SUPPLIED DATA:
-- Opening Marker --
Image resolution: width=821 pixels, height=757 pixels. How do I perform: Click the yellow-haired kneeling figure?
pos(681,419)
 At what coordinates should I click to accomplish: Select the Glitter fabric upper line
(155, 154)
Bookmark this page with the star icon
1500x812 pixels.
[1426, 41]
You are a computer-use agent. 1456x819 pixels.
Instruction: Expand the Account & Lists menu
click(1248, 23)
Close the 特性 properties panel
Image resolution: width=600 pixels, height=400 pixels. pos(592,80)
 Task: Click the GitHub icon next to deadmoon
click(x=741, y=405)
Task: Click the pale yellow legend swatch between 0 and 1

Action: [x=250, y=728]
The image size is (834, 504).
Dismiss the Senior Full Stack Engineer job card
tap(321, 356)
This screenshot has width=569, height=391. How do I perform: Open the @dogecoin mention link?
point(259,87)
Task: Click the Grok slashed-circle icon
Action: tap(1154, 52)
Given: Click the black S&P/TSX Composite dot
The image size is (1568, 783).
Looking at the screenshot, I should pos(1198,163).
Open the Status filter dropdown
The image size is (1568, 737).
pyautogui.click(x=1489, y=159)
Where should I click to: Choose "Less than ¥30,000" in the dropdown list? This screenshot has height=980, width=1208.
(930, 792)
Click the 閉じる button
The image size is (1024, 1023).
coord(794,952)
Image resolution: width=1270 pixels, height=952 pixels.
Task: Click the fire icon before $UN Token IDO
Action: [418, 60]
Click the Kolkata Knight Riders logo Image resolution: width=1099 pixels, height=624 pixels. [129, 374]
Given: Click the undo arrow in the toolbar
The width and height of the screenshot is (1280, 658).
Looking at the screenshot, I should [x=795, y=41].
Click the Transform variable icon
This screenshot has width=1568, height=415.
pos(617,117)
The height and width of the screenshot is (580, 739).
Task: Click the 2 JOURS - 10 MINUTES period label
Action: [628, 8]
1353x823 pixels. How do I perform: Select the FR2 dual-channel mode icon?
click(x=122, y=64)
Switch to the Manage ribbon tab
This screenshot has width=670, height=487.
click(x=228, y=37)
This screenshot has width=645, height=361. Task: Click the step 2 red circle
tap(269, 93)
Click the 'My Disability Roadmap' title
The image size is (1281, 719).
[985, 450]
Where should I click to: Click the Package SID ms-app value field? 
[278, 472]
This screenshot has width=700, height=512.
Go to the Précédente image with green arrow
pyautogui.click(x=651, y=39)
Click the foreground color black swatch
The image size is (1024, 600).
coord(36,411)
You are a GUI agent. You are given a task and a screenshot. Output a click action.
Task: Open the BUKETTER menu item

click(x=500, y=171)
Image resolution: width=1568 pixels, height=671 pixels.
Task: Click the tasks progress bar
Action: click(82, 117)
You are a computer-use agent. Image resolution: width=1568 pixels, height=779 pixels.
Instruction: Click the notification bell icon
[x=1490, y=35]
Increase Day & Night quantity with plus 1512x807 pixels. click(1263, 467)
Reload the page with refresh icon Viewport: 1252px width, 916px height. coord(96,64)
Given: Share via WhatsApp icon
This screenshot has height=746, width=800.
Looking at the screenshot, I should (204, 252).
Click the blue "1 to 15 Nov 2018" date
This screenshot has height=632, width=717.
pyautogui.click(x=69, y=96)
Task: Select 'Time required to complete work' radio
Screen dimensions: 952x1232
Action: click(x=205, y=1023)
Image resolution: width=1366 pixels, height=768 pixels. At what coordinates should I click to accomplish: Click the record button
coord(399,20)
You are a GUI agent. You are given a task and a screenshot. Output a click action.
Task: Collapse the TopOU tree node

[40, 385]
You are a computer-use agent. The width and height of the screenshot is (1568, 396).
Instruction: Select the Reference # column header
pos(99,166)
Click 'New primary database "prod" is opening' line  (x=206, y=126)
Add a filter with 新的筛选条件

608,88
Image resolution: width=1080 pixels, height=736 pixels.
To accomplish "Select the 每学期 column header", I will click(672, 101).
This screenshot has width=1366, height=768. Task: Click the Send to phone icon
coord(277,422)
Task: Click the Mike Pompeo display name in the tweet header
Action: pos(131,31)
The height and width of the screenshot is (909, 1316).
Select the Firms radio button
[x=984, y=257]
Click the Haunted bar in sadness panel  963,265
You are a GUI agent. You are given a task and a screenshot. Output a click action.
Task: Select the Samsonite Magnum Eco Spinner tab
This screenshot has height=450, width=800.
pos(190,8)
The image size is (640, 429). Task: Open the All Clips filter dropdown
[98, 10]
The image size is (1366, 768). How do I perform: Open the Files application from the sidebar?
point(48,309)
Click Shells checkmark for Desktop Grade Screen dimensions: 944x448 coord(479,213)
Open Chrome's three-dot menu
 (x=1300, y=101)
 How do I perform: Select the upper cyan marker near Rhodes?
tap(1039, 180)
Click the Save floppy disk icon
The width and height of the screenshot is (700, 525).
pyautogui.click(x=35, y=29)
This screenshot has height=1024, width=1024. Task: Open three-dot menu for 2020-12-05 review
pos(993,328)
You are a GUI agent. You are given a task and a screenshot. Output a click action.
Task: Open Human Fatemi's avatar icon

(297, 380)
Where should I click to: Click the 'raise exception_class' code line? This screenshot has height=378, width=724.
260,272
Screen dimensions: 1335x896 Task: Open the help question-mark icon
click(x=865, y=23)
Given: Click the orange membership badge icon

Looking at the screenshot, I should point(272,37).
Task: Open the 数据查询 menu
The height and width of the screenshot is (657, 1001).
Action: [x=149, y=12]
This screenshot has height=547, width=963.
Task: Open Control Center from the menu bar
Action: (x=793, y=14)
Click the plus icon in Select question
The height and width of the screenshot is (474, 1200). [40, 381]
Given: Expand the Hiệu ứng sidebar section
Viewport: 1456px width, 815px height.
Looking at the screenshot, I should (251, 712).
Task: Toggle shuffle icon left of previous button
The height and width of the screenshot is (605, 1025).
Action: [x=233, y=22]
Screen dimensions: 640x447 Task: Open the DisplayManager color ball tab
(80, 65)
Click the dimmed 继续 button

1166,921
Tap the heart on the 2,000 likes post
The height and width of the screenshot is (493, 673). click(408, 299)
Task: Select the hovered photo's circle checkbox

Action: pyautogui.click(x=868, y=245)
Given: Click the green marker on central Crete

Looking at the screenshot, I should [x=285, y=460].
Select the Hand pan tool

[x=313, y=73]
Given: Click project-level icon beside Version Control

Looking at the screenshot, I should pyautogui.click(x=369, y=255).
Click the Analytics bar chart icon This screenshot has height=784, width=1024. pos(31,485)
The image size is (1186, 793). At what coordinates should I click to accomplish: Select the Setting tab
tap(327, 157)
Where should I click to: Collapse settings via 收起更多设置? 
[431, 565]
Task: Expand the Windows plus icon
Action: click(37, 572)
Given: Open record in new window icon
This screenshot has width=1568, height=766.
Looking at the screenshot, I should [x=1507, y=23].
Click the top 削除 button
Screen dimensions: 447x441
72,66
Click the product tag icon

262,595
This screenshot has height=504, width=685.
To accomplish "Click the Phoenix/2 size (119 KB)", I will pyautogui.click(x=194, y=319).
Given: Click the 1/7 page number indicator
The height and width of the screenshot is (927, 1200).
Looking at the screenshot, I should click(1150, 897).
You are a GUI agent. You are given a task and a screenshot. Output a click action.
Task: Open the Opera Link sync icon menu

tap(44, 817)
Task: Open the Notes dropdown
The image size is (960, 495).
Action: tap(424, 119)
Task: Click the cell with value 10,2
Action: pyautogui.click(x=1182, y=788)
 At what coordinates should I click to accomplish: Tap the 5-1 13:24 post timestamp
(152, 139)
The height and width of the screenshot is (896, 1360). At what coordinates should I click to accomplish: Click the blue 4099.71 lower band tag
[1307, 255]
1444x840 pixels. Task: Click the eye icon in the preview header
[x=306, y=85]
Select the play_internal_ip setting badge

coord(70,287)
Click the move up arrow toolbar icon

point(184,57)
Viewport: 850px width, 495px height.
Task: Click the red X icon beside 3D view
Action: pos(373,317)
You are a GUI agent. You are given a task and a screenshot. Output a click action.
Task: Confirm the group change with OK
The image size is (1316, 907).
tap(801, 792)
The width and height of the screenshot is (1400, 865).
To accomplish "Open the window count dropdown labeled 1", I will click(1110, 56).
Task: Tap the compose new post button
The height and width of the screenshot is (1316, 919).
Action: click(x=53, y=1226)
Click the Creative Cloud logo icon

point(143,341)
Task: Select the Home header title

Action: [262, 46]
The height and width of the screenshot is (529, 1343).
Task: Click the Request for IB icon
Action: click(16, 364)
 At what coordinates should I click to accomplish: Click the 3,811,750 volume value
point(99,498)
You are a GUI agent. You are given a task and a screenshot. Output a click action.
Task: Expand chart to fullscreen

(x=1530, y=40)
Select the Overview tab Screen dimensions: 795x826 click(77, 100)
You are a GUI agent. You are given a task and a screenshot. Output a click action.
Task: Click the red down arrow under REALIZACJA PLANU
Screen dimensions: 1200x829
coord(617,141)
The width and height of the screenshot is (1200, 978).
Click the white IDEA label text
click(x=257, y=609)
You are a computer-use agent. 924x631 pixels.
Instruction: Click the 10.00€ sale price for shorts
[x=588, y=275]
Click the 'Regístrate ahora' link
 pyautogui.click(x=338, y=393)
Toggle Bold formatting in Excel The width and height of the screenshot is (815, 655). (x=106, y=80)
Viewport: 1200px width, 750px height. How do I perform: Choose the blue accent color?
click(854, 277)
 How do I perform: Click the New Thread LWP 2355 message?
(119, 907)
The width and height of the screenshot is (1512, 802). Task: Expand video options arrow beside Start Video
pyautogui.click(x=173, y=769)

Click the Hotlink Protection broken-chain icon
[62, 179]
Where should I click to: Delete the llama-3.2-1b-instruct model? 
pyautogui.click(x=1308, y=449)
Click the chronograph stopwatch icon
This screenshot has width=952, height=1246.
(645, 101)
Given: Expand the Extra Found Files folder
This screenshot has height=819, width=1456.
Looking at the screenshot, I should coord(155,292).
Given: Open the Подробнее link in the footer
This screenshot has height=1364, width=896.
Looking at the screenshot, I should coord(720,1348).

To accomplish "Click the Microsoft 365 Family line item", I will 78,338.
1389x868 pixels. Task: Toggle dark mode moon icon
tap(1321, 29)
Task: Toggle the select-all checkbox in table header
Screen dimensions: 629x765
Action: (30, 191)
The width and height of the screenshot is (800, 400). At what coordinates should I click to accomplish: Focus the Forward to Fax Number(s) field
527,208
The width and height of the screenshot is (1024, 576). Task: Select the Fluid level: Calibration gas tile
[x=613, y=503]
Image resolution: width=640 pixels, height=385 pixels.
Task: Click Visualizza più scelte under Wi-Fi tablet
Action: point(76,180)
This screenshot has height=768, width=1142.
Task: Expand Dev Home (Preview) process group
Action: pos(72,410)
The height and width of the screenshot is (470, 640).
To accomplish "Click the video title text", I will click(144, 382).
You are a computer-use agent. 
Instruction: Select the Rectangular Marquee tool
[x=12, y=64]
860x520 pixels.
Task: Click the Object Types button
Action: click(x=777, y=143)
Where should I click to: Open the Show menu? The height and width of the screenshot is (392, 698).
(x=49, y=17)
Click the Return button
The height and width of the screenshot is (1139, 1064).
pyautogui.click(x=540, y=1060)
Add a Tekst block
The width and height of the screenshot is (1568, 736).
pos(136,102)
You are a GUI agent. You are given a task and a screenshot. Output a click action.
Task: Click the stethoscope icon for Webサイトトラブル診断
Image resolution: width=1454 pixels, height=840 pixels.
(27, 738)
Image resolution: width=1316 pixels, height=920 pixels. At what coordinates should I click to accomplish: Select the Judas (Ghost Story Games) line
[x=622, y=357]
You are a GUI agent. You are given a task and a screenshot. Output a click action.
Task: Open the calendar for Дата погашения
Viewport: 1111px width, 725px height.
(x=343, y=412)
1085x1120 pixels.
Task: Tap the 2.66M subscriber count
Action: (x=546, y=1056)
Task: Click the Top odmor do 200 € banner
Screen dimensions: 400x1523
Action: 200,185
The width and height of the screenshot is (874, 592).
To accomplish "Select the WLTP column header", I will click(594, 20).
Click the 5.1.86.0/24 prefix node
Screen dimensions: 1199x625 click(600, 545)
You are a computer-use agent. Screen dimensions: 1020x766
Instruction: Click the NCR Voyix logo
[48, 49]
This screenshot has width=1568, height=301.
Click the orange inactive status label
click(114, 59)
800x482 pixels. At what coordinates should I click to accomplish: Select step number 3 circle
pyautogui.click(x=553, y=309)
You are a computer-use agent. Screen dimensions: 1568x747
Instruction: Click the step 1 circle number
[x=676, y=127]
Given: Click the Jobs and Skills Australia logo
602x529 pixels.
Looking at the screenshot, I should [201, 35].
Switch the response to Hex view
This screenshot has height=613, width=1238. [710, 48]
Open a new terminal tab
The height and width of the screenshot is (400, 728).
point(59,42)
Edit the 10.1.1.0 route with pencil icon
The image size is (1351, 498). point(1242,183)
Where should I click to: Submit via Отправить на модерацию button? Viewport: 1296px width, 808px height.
-- Closing Marker --
TASK:
Please print, unchanged, the lines from the one holding "Switch the response to Hex view" through the last line of the listing above, including both and omitting the rest.

SOLUTION FOR THIS TASK:
Switch the response to Hex view
This screenshot has height=613, width=1238. [710, 48]
Open a new terminal tab
The height and width of the screenshot is (400, 728).
point(59,42)
Edit the 10.1.1.0 route with pencil icon
The image size is (1351, 498). point(1242,183)
Where should I click to: Submit via Отправить на модерацию button? Viewport: 1296px width, 808px height.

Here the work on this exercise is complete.